Bose–Einstein condensate haloes embedded in dark energy

¹ Departamento de Física Teórica, Universidad de Zaragoza, 50009 Zaragoza, Spain
e-mail: membrado@unizar.es
² BIFI, Instituto de Biofísica y Física de Sistemas Complejos, Universidad de Zaragoza, 50009 Zaragoza, Spain
e-mail: amalio@unizar.es

Received: 26 June 2017
Accepted: 8 December 2017

Abstract

Context. We have studied clusters of self-gravitating collisionless Newtonian bosons in their ground state and in the presence of the cosmological constant to model dark haloes of dwarf spheroidal (dSph) galaxies.

Aims. We aim to analyse the influence of the cosmological constant on the structure of these systems. Observational data of Milky Way dSph galaxies allow us to estimate the boson mass.

Methods. We obtained the energy of the ground state of the cluster in the Hartree approximation by solving a variational problem in the particle density. We have also developed and applied the virial theorem. Dark halo models were tested in a sample of 19 galaxies. Galaxy radii, 3D deprojected half-light radii, mass enclosed within them, and luminosity-weighted averages of the square of line-of-sight velocity dispersions are used to estimate the particle mass.

Results. Cosmological constant repulsive effects are embedded in one parameter ξ. They are appreciable for ξ > 10⁻⁵. Bound structures appear for ξ ≤ ξ_c = 1.65 × 10⁻⁴, what imposes a lower bound for cluster masses as a function of the particle mass. In principle, these systems present tunnelling through a potential barrier; however, after estimating their mean lifes, we realize that their existence is not affected by the age of the Universe.
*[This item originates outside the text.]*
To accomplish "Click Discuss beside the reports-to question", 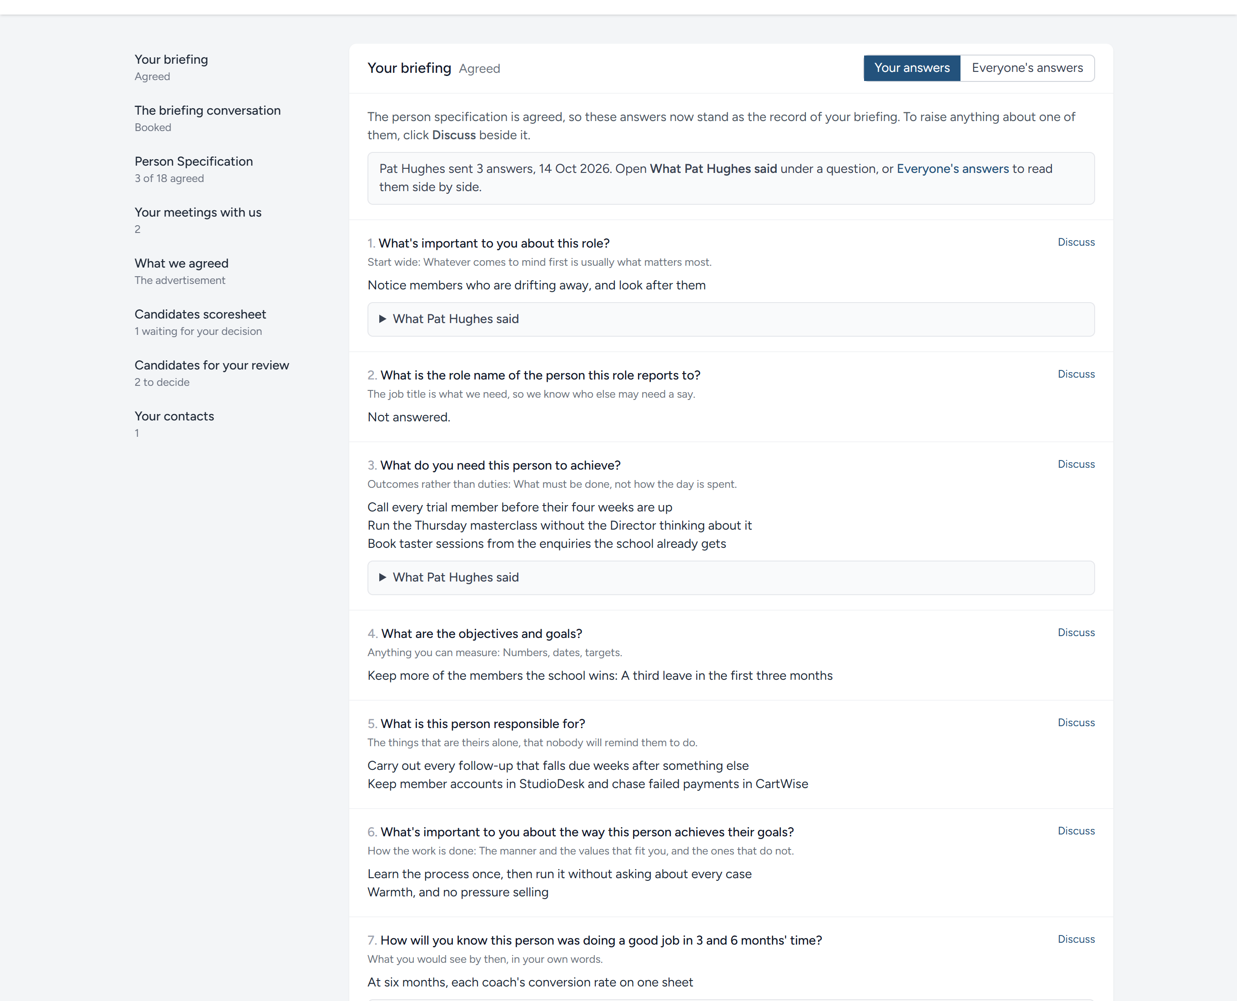I will [x=1076, y=374].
When Milky Way dSph galaxies are used to test the model, we obtain 3.5_−1.0^+1.3 × 10⁻²² eV for the particle mass and a lower limit of 5.1_−2.8^+2.2 × 10⁶ M_⊙ for bound haloes.

Conclusions. Our estimation for the boson mass is in agreement with other recent results which use different methods. From our particle mass estimation, the treated dSph galaxies would present dark halo masses ~5–11 ×10⁷ M_⊙. With these values, they would not be affected by the cosmological constant (ξ < 10⁻⁸). However, dark halo masses smaller than 10⁷ M_⊙ (ξ > 10⁻⁵) would already feel their effects. Our model that includes dark energy allows us to deal with these dark haloes. Assuming quantities averaged in the sample of galaxies, 10⁻⁵ < ξ ≤ ξ_c dark haloes would contain stars up to ~8–15 kpc with luminosities ~9–4 ×10³ L_⊙. Then, their observation would be complicated. The comparison of our lower bound for dark halo masses with other bounds based on different arguments, leads us to think that the cosmological constant is actually the responsible of limiting the halo mass.